At the Armstrong Prestige Jewellery Breakfast at this year’s Vodafone id Dunedin Fashion Week, Andrew Last’s jewellery stood out. Compared to many of the other pieces on show that dripped with brightly coloured stones and pearls, Last’s work was markedly understated. His heavy round pendants on simple wires needed a closer look before their workmanship became evident.
Last is an ex-pat Australian who moved to Dunedin to teach jewellery-making at the local polytech five years ago. He and his wife took a punt on a half-time job at the institute, packed their bags and left their Australian township with the name that’s shorthand for the back of nowhere. “I was living in Wagga Wagga for Chrissakes,” Last laughs. “We just decided, yeah, well, we’ll give it a go. It was a change, I tell ya. One thing Dunedin does have is lots of weather, which is quite different from Wagga Wagga.”
He was trained in the use of precious metals, but these days he predominantly works with a more prosaic material: aluminium. “In the scheme of metals, aluminium is the most chameleon-like. You can make the metal do lots of different things,” he explains. “I found working with aluminium to be very freeing, because you can afford to be generous with it. Sometimes I’ll go down to the scrapyard and buy a 10kg block of aluminium and hack at it until there’s only half a kilo worth left.
“If I want to colour it, I can use anodysing chemicals to colour it, so it looks like coloured metal, not painted metal. It’s quite a challenge to work with too, because you can’t treat it in the way you can other metals – you can’t solder it or weld it. I’ve actually taken a lot of techniques from engineering workshops.”

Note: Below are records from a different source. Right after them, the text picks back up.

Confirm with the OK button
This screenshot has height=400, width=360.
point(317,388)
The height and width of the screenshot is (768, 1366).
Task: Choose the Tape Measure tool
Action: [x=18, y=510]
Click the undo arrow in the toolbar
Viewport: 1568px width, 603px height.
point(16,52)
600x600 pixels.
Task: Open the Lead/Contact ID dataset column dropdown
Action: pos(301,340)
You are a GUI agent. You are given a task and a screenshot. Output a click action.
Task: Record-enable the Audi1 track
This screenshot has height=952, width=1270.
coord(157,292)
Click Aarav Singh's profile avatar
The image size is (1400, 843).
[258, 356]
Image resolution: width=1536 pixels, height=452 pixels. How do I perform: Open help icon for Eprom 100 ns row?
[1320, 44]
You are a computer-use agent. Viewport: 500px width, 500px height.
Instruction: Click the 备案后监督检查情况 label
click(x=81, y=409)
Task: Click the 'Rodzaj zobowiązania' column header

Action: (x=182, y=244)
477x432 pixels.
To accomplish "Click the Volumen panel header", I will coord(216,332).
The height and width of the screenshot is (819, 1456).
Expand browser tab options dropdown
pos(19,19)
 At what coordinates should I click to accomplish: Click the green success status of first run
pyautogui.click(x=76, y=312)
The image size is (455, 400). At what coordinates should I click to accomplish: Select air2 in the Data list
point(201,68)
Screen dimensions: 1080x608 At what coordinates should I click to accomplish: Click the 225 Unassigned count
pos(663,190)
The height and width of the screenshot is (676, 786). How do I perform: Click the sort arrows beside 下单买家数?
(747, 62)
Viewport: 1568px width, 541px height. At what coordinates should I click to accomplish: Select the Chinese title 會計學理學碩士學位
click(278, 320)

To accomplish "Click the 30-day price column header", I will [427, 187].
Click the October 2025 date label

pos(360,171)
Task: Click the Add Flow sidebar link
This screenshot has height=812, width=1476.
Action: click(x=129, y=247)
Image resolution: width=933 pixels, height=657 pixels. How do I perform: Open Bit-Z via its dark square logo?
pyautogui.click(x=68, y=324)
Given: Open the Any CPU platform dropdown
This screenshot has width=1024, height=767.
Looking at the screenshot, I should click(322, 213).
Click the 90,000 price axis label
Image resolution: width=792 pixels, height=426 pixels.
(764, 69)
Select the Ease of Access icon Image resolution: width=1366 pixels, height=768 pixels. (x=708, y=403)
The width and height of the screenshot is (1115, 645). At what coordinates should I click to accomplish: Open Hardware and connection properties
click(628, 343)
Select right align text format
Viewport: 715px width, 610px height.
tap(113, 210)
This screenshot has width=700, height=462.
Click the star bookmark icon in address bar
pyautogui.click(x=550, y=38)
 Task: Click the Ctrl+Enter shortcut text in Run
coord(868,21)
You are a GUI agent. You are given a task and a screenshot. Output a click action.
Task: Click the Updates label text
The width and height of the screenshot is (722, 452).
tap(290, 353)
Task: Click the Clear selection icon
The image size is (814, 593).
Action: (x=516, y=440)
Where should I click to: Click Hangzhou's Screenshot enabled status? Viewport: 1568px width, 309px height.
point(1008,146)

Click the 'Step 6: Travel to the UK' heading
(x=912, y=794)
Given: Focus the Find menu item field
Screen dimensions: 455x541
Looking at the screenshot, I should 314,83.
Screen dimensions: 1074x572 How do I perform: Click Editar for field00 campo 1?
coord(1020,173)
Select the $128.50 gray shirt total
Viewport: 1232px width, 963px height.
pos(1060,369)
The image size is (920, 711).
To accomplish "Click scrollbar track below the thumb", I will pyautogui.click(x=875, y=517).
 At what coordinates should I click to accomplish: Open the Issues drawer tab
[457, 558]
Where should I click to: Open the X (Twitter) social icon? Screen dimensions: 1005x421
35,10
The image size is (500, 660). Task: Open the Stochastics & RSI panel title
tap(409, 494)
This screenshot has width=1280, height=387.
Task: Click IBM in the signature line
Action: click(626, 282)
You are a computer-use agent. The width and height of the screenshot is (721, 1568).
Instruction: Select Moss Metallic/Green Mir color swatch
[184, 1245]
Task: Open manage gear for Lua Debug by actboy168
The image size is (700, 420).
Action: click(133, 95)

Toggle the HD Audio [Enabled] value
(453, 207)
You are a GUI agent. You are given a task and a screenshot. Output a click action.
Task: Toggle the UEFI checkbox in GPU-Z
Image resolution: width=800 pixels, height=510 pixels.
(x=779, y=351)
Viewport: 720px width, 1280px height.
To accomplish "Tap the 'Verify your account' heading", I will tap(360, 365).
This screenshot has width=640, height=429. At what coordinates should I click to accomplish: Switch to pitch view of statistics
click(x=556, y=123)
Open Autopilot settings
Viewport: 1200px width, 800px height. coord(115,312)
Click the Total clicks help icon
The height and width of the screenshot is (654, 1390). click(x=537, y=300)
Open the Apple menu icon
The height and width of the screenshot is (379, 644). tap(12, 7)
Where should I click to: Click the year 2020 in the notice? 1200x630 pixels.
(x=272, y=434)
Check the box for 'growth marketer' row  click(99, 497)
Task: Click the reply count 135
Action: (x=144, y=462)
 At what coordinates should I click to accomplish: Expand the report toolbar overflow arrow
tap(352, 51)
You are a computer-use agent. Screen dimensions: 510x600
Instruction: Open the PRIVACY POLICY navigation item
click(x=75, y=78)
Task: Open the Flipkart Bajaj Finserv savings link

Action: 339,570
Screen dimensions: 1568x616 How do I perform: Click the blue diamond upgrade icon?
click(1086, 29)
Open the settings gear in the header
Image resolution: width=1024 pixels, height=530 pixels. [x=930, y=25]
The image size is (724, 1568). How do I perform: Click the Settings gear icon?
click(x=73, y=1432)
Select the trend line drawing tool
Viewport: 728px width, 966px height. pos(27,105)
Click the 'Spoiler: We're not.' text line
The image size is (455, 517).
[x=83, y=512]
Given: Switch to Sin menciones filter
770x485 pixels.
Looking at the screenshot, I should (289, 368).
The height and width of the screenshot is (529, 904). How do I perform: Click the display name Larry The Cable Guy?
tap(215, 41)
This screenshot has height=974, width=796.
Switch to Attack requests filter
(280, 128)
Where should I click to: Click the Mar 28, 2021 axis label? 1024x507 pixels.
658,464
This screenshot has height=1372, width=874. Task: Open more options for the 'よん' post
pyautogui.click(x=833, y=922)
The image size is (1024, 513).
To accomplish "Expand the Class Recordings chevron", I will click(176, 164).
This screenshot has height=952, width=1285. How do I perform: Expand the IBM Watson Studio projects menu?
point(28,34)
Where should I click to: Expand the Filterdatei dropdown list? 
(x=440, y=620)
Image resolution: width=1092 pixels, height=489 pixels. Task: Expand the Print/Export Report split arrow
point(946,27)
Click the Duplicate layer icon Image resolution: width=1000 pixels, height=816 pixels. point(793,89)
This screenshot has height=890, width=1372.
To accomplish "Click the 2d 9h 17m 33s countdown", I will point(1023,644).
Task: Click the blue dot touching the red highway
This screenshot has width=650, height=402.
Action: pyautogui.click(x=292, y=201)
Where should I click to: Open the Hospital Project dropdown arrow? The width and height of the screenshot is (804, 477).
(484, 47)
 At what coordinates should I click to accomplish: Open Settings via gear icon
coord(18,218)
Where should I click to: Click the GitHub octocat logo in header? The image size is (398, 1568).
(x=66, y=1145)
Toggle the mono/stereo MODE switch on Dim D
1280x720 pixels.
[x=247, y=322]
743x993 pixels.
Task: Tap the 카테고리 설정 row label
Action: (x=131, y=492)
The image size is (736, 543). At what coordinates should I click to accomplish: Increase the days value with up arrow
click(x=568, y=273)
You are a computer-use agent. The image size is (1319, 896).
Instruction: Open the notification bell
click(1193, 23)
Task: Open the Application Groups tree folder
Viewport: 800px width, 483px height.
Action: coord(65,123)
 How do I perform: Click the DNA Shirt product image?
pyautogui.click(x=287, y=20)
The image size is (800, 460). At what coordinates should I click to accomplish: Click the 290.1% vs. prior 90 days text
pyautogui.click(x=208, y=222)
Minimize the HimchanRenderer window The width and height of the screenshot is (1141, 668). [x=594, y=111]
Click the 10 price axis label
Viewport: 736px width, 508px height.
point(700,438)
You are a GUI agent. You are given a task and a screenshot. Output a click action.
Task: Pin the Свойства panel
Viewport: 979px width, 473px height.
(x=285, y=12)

Last, who has been making jewellery, as well as larger scale products like bowls and lights, for over 20 years, bases much of his recent work on the idea of phyllotaxis, the pattern of plant growth characterized by intersecting spiral geometry. Sunflowers and cactuses play a particularly strong role in his influences.
The idea came about through an evolution of ideas of his work. “About 10 years ago I was working on the idea of things that flew; aeroplanes, spaceships, birds, space junk…” he recalls. “Along the way, a lot of things that I was producing started to take on shapes that were quite plant-like. Eventually I began working on the idea of phyllotaxis. So I started out making space junk that looked like flowers, and ended up making flowers that looked like space junk.”
Last uses computer modeling in the design process for his works, digitally ‘growing’ the shapes on screen before he renders them in metal. Although most of his jewellery is now made as exhibition pieces, a few production pieces are available through Masterworks gallery in Auckland.